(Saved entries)
==========

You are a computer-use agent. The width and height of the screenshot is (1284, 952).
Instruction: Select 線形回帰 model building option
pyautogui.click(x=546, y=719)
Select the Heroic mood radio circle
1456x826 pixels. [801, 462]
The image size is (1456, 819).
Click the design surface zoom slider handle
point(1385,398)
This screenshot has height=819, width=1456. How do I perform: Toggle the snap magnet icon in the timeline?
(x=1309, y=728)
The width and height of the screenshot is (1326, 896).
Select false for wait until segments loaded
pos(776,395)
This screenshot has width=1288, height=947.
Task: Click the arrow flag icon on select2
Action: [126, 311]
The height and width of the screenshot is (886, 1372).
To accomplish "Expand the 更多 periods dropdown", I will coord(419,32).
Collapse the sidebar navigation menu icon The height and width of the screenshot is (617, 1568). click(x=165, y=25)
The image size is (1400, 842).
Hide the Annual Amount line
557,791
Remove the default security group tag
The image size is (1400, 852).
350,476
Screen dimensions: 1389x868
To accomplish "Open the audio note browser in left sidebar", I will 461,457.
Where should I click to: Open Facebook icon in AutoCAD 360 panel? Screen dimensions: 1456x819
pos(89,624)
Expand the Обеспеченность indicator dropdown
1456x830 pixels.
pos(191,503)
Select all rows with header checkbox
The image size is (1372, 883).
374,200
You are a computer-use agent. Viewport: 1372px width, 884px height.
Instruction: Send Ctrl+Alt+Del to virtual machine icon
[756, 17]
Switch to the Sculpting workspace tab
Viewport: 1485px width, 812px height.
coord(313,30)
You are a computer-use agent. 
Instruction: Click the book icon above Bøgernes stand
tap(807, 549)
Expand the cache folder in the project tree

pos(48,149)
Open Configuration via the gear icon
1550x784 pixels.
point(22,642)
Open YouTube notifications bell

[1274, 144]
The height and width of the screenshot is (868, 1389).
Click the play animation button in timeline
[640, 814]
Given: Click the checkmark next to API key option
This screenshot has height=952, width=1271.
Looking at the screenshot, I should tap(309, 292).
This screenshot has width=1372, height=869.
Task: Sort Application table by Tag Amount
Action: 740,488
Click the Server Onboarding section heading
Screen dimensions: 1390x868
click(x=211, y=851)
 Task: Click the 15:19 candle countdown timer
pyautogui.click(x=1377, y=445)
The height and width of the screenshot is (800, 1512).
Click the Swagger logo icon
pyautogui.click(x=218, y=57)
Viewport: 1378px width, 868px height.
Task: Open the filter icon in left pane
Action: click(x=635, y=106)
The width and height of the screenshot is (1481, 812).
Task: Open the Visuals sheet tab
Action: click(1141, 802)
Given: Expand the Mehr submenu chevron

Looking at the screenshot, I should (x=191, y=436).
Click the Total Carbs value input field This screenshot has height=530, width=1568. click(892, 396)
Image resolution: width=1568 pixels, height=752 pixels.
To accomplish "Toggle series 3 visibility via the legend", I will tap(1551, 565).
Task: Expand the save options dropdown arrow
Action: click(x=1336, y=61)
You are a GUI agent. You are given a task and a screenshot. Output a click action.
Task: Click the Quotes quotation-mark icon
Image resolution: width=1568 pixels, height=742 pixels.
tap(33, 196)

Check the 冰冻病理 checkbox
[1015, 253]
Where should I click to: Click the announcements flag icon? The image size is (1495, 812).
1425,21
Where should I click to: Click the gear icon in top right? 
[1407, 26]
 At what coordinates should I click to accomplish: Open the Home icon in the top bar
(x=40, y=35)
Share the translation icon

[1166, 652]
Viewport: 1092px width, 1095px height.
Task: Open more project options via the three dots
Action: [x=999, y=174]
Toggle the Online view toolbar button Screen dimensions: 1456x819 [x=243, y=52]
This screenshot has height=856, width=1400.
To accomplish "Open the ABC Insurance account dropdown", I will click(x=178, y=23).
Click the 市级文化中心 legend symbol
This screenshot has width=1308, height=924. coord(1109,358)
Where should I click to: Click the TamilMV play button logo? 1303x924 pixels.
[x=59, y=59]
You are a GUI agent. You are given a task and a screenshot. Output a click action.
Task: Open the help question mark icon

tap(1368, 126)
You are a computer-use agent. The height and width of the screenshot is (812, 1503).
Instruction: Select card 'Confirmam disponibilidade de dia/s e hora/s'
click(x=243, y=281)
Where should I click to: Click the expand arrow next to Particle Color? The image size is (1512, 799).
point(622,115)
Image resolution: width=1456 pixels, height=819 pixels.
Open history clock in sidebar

==========

## [WORK TO COMPLETE]
Print all records shown above, word for word.

## [EXPECTED OUTPUT]
You are a computer-use agent. The width and height of the screenshot is (1284, 952).
Instruction: Select 線形回帰 model building option
pyautogui.click(x=546, y=719)
Select the Heroic mood radio circle
1456x826 pixels. [801, 462]
The image size is (1456, 819).
Click the design surface zoom slider handle
point(1385,398)
This screenshot has height=819, width=1456. How do I perform: Toggle the snap magnet icon in the timeline?
(x=1309, y=728)
The width and height of the screenshot is (1326, 896).
Select false for wait until segments loaded
pos(776,395)
This screenshot has width=1288, height=947.
Task: Click the arrow flag icon on select2
Action: [126, 311]
The height and width of the screenshot is (886, 1372).
To accomplish "Expand the 更多 periods dropdown", I will coord(419,32).
Collapse the sidebar navigation menu icon The height and width of the screenshot is (617, 1568). click(x=165, y=25)
The image size is (1400, 842).
Hide the Annual Amount line
557,791
Remove the default security group tag
The image size is (1400, 852).
350,476
Screen dimensions: 1389x868
To accomplish "Open the audio note browser in left sidebar", I will 461,457.
Where should I click to: Open Facebook icon in AutoCAD 360 panel? Screen dimensions: 1456x819
pos(89,624)
Expand the Обеспеченность indicator dropdown
1456x830 pixels.
pos(191,503)
Select all rows with header checkbox
The image size is (1372, 883).
374,200
You are a computer-use agent. Viewport: 1372px width, 884px height.
Instruction: Send Ctrl+Alt+Del to virtual machine icon
[756, 17]
Switch to the Sculpting workspace tab
Viewport: 1485px width, 812px height.
coord(313,30)
You are a computer-use agent. 
Instruction: Click the book icon above Bøgernes stand
tap(807, 549)
Expand the cache folder in the project tree

pos(48,149)
Open Configuration via the gear icon
1550x784 pixels.
point(22,642)
Open YouTube notifications bell

[1274, 144]
The height and width of the screenshot is (868, 1389).
Click the play animation button in timeline
[640, 814]
Given: Click the checkmark next to API key option
This screenshot has height=952, width=1271.
Looking at the screenshot, I should tap(309, 292).
This screenshot has width=1372, height=869.
Task: Sort Application table by Tag Amount
Action: 740,488
Click the Server Onboarding section heading
Screen dimensions: 1390x868
click(x=211, y=851)
 Task: Click the 15:19 candle countdown timer
pyautogui.click(x=1377, y=445)
The height and width of the screenshot is (800, 1512).
Click the Swagger logo icon
pyautogui.click(x=218, y=57)
Viewport: 1378px width, 868px height.
Task: Open the filter icon in left pane
Action: click(x=635, y=106)
The width and height of the screenshot is (1481, 812).
Task: Open the Visuals sheet tab
Action: click(1141, 802)
Given: Expand the Mehr submenu chevron

Looking at the screenshot, I should (x=191, y=436).
Click the Total Carbs value input field This screenshot has height=530, width=1568. click(892, 396)
Image resolution: width=1568 pixels, height=752 pixels.
To accomplish "Toggle series 3 visibility via the legend", I will tap(1551, 565).
Task: Expand the save options dropdown arrow
Action: click(x=1336, y=61)
You are a GUI agent. You are given a task and a screenshot. Output a click action.
Task: Click the Quotes quotation-mark icon
Image resolution: width=1568 pixels, height=742 pixels.
tap(33, 196)

Check the 冰冻病理 checkbox
[1015, 253]
Where should I click to: Click the announcements flag icon? The image size is (1495, 812).
1425,21
Where should I click to: Click the gear icon in top right? 
[1407, 26]
 At what coordinates should I click to accomplish: Open the Home icon in the top bar
(x=40, y=35)
Share the translation icon

[1166, 652]
Viewport: 1092px width, 1095px height.
Task: Open more project options via the three dots
Action: [x=999, y=174]
Toggle the Online view toolbar button Screen dimensions: 1456x819 [x=243, y=52]
This screenshot has height=856, width=1400.
To accomplish "Open the ABC Insurance account dropdown", I will click(x=178, y=23).
Click the 市级文化中心 legend symbol
This screenshot has width=1308, height=924. coord(1109,358)
Where should I click to: Click the TamilMV play button logo? 1303x924 pixels.
[x=59, y=59]
You are a GUI agent. You are given a task and a screenshot. Output a click action.
Task: Open the help question mark icon

tap(1368, 126)
You are a computer-use agent. The height and width of the screenshot is (812, 1503).
Instruction: Select card 'Confirmam disponibilidade de dia/s e hora/s'
click(x=243, y=281)
Where should I click to: Click the expand arrow next to Particle Color? The image size is (1512, 799).
point(622,115)
Image resolution: width=1456 pixels, height=819 pixels.
Open history clock in sidebar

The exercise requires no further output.